OpenStack Foundation executive chairman Jonathan Bryce used the opening keynote of its user summit to flesh out its open infrastructure proposition, while reinforcing its commitment to creating open source clouds

The OpenStack Foundation (OSF) has assured its contributor community that its repositioning as an open infrastructure advocate does not mean support for its core open cloud platform is wavering.

The past 18 months or so have seen the OSF broaden its focus beyond supporting the creation of open source-based private and public cloud environments by turning its attention to making open source technologies pervasive throughout the entire IT infrastructure stack.

Organisations that go through this process benefit in a number of ways, according to OSF executive director Jonathan Bryce, who used the opening keynote of the OpenStack Summit in Berlin to set out why open infrastructure is a concept it is now championing.

“A lot of companies feel like open source gives them flexibility and gives them options, and that gives them greater control over their business,” he said. “We know that one of the great powers of open source is the ability to take the software and run it in a lot of different ways for your business.”

It is the OSF’s mission to help as many enterprises as possible take advantage of that, because of the competitive advantage it can ultimately confer upon them, he continued.

“When an organisation is able to take those [open source] tools, integrate them successfully and build them, it creates big opportunities for them.

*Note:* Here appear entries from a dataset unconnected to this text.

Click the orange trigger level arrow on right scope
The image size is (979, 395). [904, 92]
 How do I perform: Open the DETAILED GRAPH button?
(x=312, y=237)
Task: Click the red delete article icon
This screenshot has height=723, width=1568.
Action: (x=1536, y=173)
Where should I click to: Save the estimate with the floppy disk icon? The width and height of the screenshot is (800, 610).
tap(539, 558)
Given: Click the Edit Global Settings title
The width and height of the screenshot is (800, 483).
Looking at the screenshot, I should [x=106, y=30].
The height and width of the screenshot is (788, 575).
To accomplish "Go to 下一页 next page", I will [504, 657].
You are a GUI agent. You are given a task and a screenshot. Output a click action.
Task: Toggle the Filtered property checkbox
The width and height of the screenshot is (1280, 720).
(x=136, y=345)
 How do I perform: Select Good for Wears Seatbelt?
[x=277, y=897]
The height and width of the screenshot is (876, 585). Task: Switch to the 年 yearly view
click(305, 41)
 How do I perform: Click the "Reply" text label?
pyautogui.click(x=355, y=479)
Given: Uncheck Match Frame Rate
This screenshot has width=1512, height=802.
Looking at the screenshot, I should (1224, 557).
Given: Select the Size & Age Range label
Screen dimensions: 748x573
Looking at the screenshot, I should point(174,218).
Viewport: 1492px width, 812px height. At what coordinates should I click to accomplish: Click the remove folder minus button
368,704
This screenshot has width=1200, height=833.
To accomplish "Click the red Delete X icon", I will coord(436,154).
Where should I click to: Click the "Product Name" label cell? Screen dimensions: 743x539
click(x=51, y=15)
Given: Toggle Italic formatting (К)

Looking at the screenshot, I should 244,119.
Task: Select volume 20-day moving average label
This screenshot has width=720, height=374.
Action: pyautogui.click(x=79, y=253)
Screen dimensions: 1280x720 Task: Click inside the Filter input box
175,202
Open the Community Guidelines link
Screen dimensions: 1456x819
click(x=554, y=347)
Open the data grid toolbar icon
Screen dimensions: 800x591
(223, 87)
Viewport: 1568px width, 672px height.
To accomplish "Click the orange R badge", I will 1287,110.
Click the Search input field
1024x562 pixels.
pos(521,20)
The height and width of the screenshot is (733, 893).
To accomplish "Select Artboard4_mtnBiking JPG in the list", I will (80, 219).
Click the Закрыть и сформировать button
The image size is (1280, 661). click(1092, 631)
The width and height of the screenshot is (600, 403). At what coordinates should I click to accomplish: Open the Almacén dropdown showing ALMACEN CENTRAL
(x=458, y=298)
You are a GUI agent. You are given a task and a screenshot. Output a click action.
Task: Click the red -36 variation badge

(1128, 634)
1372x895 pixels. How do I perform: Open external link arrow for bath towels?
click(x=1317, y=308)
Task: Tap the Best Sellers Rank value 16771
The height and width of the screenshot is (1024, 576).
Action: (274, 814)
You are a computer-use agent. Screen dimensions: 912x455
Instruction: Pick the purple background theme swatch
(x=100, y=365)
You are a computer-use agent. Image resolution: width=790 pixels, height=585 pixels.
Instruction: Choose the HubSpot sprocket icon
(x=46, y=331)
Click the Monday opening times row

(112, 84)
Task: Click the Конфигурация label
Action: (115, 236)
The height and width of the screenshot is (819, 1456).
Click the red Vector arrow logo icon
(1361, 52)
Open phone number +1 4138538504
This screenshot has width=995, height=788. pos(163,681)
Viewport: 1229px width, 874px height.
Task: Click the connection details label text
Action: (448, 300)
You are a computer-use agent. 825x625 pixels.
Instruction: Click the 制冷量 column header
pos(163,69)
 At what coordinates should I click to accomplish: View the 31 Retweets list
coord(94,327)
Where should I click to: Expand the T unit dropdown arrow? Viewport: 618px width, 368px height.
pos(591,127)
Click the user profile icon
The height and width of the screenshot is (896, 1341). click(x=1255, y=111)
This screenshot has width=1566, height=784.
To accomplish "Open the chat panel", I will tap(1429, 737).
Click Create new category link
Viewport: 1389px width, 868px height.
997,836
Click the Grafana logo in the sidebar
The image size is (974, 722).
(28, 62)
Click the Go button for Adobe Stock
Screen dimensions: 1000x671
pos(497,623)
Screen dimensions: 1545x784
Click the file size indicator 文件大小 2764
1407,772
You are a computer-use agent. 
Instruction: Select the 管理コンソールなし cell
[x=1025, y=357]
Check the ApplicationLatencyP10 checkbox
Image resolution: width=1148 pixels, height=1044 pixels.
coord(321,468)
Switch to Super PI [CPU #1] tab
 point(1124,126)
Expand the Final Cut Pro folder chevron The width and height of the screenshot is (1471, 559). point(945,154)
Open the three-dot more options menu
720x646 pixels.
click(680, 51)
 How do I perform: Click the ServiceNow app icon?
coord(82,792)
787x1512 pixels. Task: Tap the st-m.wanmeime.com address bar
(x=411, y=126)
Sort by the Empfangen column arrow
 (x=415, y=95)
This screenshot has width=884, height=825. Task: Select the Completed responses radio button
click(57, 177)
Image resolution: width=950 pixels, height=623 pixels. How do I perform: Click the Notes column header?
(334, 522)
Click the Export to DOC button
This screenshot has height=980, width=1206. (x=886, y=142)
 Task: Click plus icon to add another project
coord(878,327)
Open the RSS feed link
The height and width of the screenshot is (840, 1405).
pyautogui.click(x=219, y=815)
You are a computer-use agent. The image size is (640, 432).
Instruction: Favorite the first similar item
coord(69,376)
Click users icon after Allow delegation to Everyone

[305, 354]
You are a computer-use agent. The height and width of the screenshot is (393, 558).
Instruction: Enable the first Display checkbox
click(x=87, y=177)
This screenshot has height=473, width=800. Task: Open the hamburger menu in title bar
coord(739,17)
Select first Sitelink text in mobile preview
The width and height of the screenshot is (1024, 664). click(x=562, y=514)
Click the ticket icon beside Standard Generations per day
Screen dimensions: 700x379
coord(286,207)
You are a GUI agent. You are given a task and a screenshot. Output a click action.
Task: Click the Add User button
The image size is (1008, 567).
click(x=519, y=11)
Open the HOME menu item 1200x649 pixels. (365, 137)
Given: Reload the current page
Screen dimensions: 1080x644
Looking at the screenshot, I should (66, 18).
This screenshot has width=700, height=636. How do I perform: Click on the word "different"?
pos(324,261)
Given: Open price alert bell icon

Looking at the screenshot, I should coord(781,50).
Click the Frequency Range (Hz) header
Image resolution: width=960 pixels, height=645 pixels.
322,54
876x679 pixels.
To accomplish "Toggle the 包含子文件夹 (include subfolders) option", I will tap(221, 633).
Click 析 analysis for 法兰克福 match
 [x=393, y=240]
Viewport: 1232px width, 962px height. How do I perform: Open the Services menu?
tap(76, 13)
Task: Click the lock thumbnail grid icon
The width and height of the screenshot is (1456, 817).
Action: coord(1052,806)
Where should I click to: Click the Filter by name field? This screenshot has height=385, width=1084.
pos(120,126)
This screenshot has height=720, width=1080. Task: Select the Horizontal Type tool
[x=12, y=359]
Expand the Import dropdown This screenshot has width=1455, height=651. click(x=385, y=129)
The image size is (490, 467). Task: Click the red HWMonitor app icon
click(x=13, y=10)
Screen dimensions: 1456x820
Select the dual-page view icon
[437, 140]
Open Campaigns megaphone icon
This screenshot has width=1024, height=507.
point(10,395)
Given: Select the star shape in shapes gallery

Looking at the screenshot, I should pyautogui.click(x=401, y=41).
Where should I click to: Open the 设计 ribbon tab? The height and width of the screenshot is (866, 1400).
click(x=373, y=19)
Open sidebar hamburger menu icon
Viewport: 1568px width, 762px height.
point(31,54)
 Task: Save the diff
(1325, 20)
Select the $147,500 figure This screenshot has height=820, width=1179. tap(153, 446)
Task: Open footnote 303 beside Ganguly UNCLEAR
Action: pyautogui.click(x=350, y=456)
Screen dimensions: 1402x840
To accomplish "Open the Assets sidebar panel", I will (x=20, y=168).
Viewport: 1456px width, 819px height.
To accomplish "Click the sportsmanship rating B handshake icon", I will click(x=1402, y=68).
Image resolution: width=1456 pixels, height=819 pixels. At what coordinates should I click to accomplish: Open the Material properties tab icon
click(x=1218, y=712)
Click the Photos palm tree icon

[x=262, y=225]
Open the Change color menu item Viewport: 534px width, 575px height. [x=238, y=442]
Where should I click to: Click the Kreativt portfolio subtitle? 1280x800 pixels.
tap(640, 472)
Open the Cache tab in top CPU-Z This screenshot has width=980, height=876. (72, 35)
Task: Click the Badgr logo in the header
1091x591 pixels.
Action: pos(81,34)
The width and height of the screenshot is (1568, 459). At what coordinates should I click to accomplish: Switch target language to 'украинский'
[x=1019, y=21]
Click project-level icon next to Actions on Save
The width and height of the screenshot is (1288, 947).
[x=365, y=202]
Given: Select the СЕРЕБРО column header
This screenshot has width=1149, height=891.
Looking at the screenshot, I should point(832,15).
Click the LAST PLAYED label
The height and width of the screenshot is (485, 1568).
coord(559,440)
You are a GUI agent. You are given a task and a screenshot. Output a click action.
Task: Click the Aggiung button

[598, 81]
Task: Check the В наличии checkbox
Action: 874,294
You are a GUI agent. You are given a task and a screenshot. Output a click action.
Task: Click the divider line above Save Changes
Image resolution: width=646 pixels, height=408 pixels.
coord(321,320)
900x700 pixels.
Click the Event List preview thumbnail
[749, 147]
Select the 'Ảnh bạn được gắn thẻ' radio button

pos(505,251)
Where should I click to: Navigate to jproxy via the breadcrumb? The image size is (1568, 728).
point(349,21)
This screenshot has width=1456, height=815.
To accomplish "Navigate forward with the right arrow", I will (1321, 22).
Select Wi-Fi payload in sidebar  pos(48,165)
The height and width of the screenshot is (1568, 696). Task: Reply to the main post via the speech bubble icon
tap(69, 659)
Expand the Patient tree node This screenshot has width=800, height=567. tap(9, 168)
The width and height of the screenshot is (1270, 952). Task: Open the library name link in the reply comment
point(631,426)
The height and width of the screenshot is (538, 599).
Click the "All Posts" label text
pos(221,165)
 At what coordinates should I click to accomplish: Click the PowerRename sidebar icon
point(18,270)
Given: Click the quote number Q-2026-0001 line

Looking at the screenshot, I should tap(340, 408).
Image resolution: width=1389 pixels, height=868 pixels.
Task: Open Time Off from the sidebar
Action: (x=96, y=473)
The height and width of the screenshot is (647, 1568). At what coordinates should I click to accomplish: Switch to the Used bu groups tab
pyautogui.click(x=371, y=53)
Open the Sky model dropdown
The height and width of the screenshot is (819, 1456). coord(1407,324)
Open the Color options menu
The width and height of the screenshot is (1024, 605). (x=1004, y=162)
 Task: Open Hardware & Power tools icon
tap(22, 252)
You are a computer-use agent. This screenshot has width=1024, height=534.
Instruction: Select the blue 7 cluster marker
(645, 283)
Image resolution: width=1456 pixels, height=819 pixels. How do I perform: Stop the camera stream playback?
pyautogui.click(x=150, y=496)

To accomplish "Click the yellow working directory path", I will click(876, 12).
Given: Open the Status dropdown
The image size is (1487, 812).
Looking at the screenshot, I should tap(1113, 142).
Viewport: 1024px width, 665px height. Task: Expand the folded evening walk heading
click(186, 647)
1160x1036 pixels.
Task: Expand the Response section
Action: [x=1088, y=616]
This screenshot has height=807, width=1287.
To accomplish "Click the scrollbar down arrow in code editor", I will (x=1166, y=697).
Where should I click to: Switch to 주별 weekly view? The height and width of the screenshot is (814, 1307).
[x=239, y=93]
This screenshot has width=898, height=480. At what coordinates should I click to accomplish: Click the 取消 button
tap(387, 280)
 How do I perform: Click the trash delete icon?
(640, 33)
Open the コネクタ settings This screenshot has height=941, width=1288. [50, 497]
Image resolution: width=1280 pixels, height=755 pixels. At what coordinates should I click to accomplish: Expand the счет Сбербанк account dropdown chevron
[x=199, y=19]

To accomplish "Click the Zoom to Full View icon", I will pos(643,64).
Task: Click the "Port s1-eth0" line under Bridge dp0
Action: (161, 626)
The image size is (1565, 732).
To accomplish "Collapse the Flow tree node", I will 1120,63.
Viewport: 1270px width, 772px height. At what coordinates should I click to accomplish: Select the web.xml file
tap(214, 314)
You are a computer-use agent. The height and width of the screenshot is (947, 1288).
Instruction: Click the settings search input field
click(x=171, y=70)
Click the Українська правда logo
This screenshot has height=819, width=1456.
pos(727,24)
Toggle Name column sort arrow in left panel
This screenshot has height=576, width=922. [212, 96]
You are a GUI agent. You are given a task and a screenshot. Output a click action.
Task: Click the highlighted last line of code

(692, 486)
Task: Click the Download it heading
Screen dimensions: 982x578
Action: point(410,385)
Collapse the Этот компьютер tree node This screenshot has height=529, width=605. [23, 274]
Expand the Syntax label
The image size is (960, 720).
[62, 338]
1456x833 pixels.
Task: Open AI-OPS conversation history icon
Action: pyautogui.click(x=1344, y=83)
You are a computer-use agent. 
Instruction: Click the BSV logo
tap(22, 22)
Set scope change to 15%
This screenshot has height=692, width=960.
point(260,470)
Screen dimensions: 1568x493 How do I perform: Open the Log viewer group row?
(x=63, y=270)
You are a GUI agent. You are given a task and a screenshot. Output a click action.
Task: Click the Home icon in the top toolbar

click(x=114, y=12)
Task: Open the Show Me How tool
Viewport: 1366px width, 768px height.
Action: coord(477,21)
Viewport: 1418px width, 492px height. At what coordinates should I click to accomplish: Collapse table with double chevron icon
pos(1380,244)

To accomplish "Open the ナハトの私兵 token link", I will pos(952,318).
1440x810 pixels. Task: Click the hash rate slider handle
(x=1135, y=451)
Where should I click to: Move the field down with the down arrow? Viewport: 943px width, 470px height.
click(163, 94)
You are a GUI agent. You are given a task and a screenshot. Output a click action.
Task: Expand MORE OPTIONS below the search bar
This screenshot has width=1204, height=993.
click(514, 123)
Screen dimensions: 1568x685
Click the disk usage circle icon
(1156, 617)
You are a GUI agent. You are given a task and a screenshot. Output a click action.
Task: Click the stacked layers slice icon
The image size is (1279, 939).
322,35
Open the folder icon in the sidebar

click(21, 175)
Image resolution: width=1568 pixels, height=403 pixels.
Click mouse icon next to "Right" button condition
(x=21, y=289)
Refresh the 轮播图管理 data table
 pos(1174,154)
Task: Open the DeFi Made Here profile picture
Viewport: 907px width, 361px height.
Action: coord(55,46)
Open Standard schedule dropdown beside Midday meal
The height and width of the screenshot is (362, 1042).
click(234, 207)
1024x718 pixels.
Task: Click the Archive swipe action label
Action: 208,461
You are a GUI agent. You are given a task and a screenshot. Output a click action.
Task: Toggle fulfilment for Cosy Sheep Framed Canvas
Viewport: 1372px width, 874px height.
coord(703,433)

One of the biggest is the ability to innovate faster – in some cases, faster than the market – and that can [give them a] competitive advantage,” he added.

“If you don’t have open technologies at an infrastructure level, you lose some of those benefits, even if you’re using open source tools and databases, if – ultimately – you don’t have that flexibility and the ability to change what your infrastructure is doing.”

In parallel to the OSF’s open infrastructure push, its product portfolio has also expanded through the roll-out of technologies designed to help users tackle container management, continuous delivery and edge computing deployments.

It has also made a concerted effort to forge closer ties with other open source communities to help users overcome some of the interoperability challenges that emerge when trying to integrate open source technologies from adjacent communities.

But just because the OSF’s remit has broadened, that should not be interpreted as a sign that the foundation’s support for the core OpenStack platform is wavering, said Bryce.

In fact, support for OpenStack is stronger than ever, he said, with its community of contributors contributing 70,000 updates to it in the past year alone, which equates to 182 code commits a day.

The technology is also being used in 75 public cloud datacentres around the world, he said, and is – according to CCW Research – used by four of the world’s top five private cloud suppliers to support their offerings.

“Just to be clear, we are not running away from OpenStack – for us, open infrastructure starts with OpenStack,” confirmed Bryce.